A sign saying ‘let us find the courage to love’

In the 25 days following the recent terror attacks in Manchester and London Bridge, Victim Support has seen a huge rise in the number of people seeking support after experiencing a race hate crime.

Comparing data for the 25 days leading up to the Manchester Arena bomb attack and the 25 days after, across the country the number of victims either referred to or contacting us for help following a hate crime incident has increased from 2,054 to 3,037  — a rise of 48%.

People have sought help and support following racially or religiously aggravated crimes including assaults, criminal damage and harassment.

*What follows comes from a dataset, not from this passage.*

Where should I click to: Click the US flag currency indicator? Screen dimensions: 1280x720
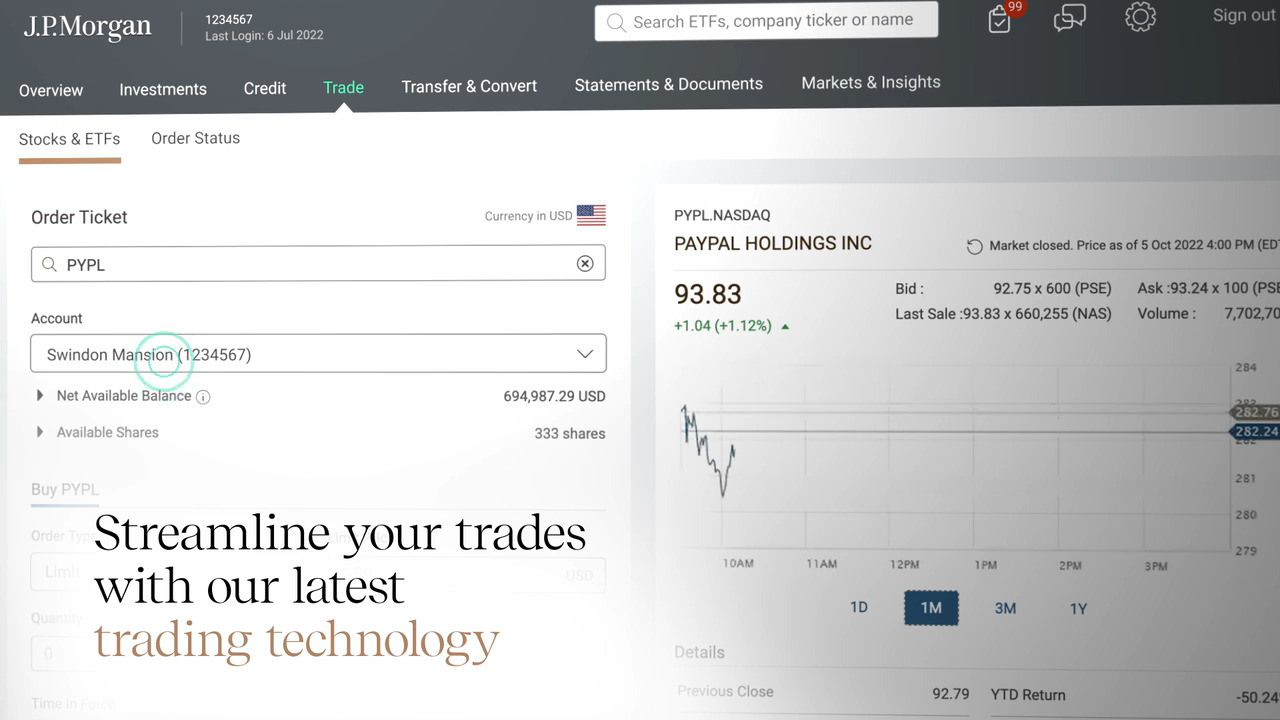tap(591, 214)
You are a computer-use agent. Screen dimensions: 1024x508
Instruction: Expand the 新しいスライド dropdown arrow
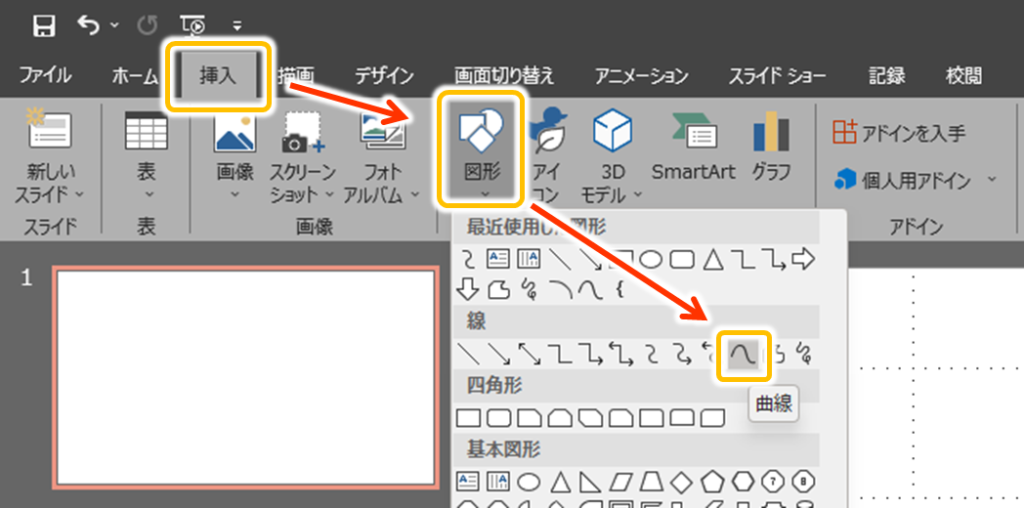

In Manchester, in the 25 days following the attack 138 hate crime cases were referred to Victim Support, compared to 87 in the previous 25 day period — a 59% rise.

London cases leapt from 409 to 576 in the same period — a 42% increase.  

Victim Support staff and volunteers attended Friday prayers at the Muslim Welfare House in Finsbury Park today to offer support and information to people affected by the recent terror attack in the area.

In the wake of the Manchester and London Bridge terror attacks, hundreds of people affected have been referred to or contacted Victim Support for help, including people who have lost loved ones or been seriously injured in the attacks, and those suffering the psychological trauma of witnessing the attacks.

Diana Fawcett, Victim Support’s Operations Director, said: ‘When a tragic and horrific terror incident happens it affects so many lives.

‘We know that incidents such as these can sadly trigger hate crime and these figures show how innocent people across the country have suffered merely because of their race and religion.

‘It is important that people across the country stand together and are united. We must not allow terrorists to cause a divide among us as that is what they want.’

If you’ve experienced hate crime or been affected by the recent terror attacks, we can help you move forward with free and confidential support. Call our free 24-hour Supportline on 08 08 16 89 111 or contact us through our website to get help.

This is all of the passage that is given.